"(Soal) anak pelaku, masih akan kita diskusikan. Tentu tidak akan mudah untuk anak itu nanti," kata Risma di ruang kerjanya di Balai Kota Surabaya, Selasa (15/5/2018).
Risma mengaku membutuhkan waktu lama untuk memulihkannya. Ia pun meyakini jika doktrin kuat dari orang tuanya terkait paham radikal sudah telanjur tertanam di benak anak ini.
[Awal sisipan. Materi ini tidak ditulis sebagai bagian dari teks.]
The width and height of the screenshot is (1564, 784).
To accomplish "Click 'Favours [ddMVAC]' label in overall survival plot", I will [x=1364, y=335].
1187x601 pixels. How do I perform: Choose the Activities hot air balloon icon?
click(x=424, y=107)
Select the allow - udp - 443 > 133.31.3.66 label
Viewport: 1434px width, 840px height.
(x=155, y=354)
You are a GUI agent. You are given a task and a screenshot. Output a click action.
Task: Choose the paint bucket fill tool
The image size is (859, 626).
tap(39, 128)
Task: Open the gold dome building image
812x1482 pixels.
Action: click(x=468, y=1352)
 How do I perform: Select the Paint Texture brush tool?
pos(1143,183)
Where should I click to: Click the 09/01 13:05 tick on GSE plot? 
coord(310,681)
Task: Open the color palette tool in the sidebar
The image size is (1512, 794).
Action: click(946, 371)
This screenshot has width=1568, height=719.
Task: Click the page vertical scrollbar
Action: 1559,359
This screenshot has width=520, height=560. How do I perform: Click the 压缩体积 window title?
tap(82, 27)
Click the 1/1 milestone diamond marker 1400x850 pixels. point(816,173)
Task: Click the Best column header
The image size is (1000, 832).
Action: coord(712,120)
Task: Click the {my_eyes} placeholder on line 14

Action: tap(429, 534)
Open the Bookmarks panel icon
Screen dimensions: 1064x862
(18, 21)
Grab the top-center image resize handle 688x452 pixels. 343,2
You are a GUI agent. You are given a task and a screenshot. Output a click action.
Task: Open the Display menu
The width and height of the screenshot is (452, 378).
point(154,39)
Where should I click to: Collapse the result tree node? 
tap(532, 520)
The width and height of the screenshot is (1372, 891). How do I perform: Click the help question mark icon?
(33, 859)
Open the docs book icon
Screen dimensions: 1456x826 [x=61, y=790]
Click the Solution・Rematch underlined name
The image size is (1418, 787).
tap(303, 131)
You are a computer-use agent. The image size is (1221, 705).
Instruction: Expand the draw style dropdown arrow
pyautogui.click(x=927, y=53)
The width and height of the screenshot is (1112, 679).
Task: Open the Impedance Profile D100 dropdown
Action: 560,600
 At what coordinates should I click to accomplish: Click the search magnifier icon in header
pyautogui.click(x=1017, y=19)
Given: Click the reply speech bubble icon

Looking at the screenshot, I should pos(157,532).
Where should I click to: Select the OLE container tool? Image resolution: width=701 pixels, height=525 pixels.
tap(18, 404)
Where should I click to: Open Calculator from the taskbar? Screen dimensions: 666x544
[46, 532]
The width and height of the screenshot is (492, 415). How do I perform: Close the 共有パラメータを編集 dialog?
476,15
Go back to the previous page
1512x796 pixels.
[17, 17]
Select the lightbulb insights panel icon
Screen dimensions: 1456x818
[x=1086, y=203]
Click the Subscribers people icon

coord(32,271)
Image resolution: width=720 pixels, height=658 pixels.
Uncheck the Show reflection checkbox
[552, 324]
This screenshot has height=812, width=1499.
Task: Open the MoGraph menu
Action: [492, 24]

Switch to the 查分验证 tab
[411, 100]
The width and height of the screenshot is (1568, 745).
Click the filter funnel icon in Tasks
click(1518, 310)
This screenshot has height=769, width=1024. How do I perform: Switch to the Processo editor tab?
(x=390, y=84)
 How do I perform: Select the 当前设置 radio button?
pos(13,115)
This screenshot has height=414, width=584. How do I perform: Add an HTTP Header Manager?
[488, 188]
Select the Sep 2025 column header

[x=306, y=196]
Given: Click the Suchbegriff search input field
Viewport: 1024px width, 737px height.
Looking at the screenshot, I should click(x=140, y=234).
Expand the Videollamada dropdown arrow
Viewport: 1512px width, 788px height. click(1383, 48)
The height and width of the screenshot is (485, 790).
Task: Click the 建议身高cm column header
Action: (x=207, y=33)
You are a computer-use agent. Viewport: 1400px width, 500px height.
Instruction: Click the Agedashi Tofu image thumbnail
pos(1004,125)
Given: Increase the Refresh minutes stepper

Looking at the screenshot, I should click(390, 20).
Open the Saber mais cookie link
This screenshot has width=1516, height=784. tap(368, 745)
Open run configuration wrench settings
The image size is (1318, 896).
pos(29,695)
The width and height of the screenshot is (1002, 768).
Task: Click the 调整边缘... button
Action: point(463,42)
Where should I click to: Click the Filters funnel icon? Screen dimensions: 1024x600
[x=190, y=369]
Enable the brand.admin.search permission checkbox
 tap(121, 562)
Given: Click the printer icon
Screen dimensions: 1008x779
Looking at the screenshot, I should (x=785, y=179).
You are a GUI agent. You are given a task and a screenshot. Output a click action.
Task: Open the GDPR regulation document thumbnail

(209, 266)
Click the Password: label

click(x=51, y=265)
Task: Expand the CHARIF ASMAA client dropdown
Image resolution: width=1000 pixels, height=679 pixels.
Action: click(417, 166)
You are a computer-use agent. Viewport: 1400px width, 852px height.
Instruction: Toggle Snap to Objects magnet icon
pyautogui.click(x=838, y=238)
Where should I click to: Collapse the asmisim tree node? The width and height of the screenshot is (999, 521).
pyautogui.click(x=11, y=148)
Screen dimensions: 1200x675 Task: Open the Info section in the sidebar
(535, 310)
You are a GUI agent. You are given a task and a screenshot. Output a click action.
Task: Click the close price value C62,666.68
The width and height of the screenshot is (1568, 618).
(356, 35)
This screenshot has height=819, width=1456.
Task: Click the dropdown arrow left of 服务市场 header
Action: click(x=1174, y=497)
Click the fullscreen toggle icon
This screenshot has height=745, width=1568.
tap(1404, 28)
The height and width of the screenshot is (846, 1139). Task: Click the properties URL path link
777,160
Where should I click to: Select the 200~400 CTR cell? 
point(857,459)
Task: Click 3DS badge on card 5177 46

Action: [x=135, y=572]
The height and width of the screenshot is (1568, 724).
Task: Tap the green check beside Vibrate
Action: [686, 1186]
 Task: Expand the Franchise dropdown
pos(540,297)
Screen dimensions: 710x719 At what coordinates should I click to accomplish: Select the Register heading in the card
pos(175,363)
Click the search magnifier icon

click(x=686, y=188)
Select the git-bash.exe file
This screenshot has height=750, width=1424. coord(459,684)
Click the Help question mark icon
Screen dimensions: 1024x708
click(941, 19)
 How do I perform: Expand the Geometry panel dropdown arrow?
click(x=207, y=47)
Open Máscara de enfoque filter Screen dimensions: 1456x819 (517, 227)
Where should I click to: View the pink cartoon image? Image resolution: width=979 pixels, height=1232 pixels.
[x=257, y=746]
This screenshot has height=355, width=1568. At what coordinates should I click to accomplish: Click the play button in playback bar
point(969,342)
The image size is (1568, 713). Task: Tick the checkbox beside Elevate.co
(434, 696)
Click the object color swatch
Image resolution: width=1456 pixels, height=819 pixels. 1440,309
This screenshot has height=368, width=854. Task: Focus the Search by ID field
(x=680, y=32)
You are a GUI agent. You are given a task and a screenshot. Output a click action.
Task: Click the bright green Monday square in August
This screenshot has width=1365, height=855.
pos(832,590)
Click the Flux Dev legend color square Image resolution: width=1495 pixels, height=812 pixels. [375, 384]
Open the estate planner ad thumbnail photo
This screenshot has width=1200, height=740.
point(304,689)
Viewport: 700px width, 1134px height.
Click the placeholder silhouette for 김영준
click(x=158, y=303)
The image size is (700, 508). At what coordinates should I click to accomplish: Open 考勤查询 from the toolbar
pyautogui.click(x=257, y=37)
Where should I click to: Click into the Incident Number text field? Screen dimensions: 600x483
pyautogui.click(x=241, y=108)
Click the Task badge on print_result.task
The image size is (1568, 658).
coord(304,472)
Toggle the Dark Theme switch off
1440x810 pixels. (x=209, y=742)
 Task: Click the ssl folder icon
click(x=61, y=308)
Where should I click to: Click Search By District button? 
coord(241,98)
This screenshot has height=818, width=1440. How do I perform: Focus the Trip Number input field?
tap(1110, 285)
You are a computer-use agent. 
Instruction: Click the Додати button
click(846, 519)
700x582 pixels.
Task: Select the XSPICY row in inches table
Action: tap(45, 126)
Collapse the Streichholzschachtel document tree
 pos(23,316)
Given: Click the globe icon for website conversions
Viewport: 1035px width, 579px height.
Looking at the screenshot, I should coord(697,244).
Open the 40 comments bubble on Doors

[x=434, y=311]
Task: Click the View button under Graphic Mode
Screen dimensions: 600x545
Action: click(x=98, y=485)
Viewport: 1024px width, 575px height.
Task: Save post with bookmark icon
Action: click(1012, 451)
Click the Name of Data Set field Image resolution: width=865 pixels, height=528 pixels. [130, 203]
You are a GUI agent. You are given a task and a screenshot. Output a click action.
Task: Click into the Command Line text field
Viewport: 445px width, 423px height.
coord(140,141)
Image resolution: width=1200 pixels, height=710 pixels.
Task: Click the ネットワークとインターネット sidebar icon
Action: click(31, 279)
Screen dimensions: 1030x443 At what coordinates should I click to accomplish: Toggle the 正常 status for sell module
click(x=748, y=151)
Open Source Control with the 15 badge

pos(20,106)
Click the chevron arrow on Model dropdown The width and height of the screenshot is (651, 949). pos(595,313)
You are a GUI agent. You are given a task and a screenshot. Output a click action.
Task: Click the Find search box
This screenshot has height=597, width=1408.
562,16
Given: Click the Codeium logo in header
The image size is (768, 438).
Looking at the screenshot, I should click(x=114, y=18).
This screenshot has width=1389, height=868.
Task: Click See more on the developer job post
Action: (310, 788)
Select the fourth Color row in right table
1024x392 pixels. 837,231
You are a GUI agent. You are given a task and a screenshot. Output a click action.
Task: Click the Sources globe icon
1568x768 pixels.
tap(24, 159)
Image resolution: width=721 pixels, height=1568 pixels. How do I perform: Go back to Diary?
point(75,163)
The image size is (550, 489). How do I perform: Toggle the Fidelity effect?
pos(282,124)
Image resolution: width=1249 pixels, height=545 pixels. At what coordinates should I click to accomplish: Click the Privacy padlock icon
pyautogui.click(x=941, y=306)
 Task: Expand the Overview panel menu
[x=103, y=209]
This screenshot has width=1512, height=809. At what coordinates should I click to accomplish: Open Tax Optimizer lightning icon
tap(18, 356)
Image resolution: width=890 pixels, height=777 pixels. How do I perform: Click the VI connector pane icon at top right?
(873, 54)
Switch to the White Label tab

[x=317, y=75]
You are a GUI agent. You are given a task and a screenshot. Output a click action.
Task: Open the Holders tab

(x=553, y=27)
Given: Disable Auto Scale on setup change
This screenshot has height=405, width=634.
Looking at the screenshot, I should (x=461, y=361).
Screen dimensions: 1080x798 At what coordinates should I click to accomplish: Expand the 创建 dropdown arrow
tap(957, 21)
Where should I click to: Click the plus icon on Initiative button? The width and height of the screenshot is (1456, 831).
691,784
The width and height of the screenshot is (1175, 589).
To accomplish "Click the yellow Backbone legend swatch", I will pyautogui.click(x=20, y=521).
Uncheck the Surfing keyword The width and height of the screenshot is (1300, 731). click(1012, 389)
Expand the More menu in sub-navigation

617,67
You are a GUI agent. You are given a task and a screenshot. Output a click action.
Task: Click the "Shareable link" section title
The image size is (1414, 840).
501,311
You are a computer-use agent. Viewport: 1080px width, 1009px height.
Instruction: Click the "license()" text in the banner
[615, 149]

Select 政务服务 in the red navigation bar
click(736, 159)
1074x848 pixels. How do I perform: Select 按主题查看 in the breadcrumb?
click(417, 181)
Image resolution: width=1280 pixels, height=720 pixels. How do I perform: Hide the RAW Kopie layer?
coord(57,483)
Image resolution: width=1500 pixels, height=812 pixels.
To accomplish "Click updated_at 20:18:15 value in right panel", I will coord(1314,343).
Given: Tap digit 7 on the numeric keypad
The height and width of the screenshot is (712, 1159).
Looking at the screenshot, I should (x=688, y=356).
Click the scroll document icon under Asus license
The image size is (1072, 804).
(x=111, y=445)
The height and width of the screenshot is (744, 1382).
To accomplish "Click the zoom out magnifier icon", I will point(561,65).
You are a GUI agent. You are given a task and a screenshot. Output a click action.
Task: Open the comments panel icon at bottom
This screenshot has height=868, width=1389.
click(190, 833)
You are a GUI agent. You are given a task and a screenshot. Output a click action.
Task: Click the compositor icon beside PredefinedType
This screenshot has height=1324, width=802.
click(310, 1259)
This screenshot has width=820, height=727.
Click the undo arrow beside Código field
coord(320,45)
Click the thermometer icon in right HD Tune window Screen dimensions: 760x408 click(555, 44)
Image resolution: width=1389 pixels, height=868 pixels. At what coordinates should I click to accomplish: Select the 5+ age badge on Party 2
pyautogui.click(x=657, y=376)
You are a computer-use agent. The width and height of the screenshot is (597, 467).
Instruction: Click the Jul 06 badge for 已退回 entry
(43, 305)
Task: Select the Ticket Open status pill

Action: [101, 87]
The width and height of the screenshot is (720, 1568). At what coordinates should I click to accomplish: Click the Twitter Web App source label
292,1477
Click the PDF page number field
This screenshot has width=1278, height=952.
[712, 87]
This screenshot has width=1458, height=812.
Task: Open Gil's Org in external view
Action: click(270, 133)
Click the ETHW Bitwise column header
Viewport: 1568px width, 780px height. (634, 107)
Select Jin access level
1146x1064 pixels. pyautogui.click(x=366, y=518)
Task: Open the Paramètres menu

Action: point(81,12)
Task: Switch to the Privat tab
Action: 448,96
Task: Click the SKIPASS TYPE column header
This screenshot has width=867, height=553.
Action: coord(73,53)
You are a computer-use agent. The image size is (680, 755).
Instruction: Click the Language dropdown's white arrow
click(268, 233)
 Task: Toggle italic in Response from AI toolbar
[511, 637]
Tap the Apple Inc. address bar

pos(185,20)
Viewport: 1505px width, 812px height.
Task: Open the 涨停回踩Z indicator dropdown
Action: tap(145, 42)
"Bagaimanapun, dia sudah mulai mengerti. Tapi saya akan konsultasikan dengan psikolog anak untuk penanganannya. Bagaimanapun, dia sudah tahu dan mengerti," ujar Risma.
Tak hanya anak pelaku pengeboman yang menjadi perhatian Risma. Ia juga berusaha memulihkan rasa trauma anak-anak Surabaya pascateror bom selama dua hari.
Ia juga akan berusaha semaksimal mungkin menghilangkan trauma, khususnya anak-anak, agar tidak menimbulkan kebencian mendalam.
"Tidak hanya anak itu (A). Saya yakin trauma teman sebangkunya juga merasakan. Karena sudah membuat rasa trauma, tapi saya percaya itu akan hilang seiring berjalannya waktu," ungkapnya.
Pemkot juga akan membuat trauma center untuk memulihkan kondisi psikologi anak-anak dengan menggandeng akademis. "Dulu sudah pernah saya lakukan saat AirAsia," pungkasnya.
Risma juga akan menanggung biaya pendidikan anak-anak di Surabaya yang orang tuanya menjadi korban pengeboman. Salah satunya anak Aloysius Bayu Rendra Wardhana, salah satu korban bom bunuh diri di Gereja Santa Maria Tak Bercela, Ngagel.
"Pendidikan dua anak Bayu akan dibantu, dihitung, termasuk anak-anak yang menjadi korban" pungkasnya.